In the time of rush on gold, I'd like to share my call on Silver:
We gonna put a top in coming days under the 08' highs, the most likely around 19.40 for the ETF (SLV). This top has a very good chance to stay for more than a year, and if the markets plunge in the second wave of deflation, as I expect, we'll see silver under 08' October's lows of 8.50.


Tuesday, December 1, 2009

A small check-up

It's how I would call the sell-off in risk assets that has followed Dubai's announcement. As a result of this check-up, - everything is in place and working: firstly sell emerging countries debt, stocks and currencies, simultaneously buy dollar and contracts on US government bonds. Fine, mission accomplished!
By its self, even the Dubai's default is far from being able to put in danger the world's financial system as it was the case with Lehman Brothers. What is more important it's the reminder to an average investor: "Ok, here in US, Europe, Japan, things are ugly and you can't earn anything on your money, but  be careful when you go outside! Even if it looks great (as Dubai did) it can hurt badly and you'll loose about everything."

Now let's look at currencies. Bellow are two of them : the  Euro, something like a big cap (of DOW Industrial index) and a "high beta small cap" - Australian dollar. And in this space the flight to quality is obvious.

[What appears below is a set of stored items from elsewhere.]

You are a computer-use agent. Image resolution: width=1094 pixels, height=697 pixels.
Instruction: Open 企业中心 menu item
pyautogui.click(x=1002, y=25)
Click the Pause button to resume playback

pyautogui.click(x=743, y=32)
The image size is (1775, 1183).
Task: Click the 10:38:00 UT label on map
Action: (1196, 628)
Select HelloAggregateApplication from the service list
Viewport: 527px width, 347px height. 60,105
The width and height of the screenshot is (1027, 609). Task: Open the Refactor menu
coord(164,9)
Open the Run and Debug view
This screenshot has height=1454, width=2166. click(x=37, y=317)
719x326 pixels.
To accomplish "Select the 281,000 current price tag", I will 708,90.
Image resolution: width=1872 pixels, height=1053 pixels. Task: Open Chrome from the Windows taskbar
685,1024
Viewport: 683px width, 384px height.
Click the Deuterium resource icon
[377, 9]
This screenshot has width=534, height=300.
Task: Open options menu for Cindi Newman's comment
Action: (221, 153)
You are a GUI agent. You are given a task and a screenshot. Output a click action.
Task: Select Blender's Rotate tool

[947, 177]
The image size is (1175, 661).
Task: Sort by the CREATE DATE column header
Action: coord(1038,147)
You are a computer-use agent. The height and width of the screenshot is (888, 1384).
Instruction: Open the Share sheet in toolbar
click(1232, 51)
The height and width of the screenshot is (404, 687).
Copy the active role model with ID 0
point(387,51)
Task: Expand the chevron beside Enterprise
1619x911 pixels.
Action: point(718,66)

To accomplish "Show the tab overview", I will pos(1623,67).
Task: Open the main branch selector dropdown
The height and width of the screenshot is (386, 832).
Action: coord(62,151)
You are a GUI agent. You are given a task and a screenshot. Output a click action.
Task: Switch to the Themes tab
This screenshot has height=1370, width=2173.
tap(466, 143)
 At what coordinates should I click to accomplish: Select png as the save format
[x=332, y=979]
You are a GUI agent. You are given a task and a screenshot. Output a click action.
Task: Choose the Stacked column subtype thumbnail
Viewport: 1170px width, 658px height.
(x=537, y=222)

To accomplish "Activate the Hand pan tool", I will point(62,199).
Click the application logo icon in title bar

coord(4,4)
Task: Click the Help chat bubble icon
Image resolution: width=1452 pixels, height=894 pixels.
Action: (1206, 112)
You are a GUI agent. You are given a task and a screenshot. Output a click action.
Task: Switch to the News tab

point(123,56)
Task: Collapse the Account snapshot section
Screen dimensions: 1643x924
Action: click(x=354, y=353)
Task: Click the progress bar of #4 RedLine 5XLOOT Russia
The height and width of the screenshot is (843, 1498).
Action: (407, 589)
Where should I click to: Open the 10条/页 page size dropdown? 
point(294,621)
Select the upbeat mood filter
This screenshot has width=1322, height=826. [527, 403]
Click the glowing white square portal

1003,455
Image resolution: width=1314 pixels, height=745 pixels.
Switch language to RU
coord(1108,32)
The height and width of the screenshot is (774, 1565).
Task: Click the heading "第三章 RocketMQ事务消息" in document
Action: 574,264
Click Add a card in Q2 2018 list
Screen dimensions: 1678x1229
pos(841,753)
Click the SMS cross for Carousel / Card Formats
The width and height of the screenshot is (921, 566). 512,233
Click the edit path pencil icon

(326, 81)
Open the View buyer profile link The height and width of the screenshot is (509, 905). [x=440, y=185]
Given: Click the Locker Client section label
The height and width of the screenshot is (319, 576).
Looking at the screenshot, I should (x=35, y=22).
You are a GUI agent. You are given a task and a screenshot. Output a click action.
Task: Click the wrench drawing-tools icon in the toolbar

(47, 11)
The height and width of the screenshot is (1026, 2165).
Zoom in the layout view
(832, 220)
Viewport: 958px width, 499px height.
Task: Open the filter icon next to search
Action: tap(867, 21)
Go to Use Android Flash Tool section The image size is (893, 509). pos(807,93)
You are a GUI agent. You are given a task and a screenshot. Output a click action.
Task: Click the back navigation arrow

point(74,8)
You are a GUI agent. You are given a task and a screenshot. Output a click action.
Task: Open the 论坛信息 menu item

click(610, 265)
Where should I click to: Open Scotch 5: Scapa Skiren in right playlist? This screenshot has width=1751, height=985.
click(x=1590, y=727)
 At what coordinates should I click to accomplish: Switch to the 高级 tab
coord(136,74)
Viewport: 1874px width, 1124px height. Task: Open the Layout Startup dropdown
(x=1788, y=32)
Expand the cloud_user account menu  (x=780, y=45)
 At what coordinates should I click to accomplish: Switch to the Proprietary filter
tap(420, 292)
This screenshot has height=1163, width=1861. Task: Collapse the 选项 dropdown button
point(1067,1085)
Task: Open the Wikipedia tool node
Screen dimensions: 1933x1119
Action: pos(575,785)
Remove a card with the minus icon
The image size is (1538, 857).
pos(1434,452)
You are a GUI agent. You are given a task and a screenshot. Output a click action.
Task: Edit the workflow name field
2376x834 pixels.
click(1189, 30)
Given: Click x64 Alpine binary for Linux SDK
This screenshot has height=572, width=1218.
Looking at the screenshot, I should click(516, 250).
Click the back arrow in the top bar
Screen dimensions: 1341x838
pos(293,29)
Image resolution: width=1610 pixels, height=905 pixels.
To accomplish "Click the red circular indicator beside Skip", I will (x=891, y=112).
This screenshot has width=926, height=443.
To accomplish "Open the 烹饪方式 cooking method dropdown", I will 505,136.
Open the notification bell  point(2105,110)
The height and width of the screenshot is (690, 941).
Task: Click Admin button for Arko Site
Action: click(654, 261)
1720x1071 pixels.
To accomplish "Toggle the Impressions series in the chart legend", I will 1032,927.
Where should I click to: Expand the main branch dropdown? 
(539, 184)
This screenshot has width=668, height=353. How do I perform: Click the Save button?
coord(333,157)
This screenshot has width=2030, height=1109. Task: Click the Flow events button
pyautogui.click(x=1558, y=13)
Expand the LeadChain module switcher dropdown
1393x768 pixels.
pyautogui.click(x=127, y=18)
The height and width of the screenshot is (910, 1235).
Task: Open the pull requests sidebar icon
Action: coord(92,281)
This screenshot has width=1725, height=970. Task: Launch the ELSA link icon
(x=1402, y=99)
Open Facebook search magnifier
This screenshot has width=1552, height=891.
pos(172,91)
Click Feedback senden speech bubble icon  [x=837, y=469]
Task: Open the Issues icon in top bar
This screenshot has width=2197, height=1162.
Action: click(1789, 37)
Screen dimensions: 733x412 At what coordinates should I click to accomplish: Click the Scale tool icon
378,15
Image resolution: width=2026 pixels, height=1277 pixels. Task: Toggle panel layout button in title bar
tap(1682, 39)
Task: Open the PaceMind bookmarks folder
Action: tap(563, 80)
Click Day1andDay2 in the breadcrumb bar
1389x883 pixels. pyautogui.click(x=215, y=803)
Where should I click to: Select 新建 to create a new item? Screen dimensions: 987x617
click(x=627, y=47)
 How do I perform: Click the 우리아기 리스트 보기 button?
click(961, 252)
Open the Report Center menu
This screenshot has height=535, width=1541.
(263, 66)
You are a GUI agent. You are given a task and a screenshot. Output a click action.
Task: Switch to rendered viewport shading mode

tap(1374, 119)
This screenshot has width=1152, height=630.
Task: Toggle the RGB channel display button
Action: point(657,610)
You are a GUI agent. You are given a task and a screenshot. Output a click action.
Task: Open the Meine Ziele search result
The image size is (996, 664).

As we can see for EUR/USD, the sell-off wasn't able to push bellow the red trend line. It's certainly a sign of strength and resilience for the single currency. Until this trend line resists we're still able to push higher, toward the upper trend line (1.537) . And seeing what is happening with gold, I consider it as a high probability event.














As for the Aussie, I'm happy that my call was confirmed. We have pierced and later busted the supportive red trend line as well as 55 days exponential moving average. That's serious. While AUD/USD have to go under 0.89 to confirm it's down trend, I think, before, it may take some time to consolidate in the 0.89-0.94 range.